Zhongli Quan, courtesy name Jidao, is a Chinese mythological figure and one of the Eight Immortals in the Taoist pantheon. He is also known as Han Zhongli because he was said to have been born in the Han dynasty. In legend, he wields a large fan which can resurrect the dead and transform stones into silver or gold.

Life

 
Zhongli was born in Yanjing. According to legend, bright beams of light filled the labour room during his birth. After he was born, he did not stop crying until seven full days had passed. He was destined for greatness from the day he was born by showing features such as a broad forehead, thick ears, long eyebrows, deep eyes, red nose, square mouth, high cheeks, and scarlet lips. Stories depict that either seven days or seven years later, he began to speak, and the first sentence he uttered was, "my feet have wandered in the purple palace of the [immortals], my name is recorded in the capital of the jade emperor." Later Taoists celebrate his birthday on the fifteenth day of the fourth month of the Chinese calendar. Following his father's example, he became a member of the court, advancing to be general of one of the armies of the Han dynasty. During his time as a general, his army fought against Tibet. In his last battle he was beaten by the Tibetans, forcing him to flee into the mountainous areas surrounding him. There he came across an old man who led him to a spiritual sanctuary where he was welcomed in and told that he could stay as long as was needed. There he learned the ways of the immortal rituals and extensive amounts of alchemy. After three hard days of teaching, he was dismissed and told to use his newfound powers to serve his people. When he turned back to talk to the man, he and his home had vanished. Using his power of alchemy and his magical fan, he created silver and gold coins from stones and saved people from poverty and famine.

AIM 1
List every facial feature that the Zhongli Quan passage says showed he was destined for greatness.
The Zhongli Quan passage and the entries that come next are unrelated to each other.

INFORMATION PROVIDED
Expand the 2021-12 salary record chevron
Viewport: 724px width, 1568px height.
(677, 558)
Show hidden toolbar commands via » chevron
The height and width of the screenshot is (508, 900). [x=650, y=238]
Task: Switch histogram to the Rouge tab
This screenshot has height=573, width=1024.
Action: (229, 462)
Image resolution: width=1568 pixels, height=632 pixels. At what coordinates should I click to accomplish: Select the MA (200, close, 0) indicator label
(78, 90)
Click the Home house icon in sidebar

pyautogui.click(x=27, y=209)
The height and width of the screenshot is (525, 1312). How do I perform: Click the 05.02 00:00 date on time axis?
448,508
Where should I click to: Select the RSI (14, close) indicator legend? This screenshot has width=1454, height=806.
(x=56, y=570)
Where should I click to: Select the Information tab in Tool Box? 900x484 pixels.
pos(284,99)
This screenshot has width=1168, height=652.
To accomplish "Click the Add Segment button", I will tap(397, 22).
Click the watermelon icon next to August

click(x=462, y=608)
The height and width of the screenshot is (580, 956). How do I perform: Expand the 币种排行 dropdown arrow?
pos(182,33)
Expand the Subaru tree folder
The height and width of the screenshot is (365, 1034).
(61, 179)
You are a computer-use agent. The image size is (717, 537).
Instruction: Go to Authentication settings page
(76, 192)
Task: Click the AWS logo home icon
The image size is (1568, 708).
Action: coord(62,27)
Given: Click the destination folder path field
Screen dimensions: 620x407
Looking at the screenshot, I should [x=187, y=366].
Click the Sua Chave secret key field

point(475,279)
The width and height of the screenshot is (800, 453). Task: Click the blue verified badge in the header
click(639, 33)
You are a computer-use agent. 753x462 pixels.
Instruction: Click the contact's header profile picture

AIM 2
Turn the entries from the line with "Show hidden toolbar" to the line with "Action: (229, 462)", both included, into a Markdown table with columns n and Line, where n numbers the rows and Line holds the text of each line, leaving out blank lines.

WORKED ANSWER 1
- broad forehead
- thick ears
- long eyebrows
- deep eyes
- red nose
- square mouth
- high cheeks
- scarlet lips

WORKED ANSWER 2
| n | Line |
|---|---|
| 1 | Show hidden toolbar commands via » chevron |
| 2 | The height and width of the screenshot is (508, 900). [x=650, y=238] |
| 3 | Task: Switch histogram to the Rouge tab |
| 4 | This screenshot has height=573, width=1024. |
| 5 | Action: (229, 462) |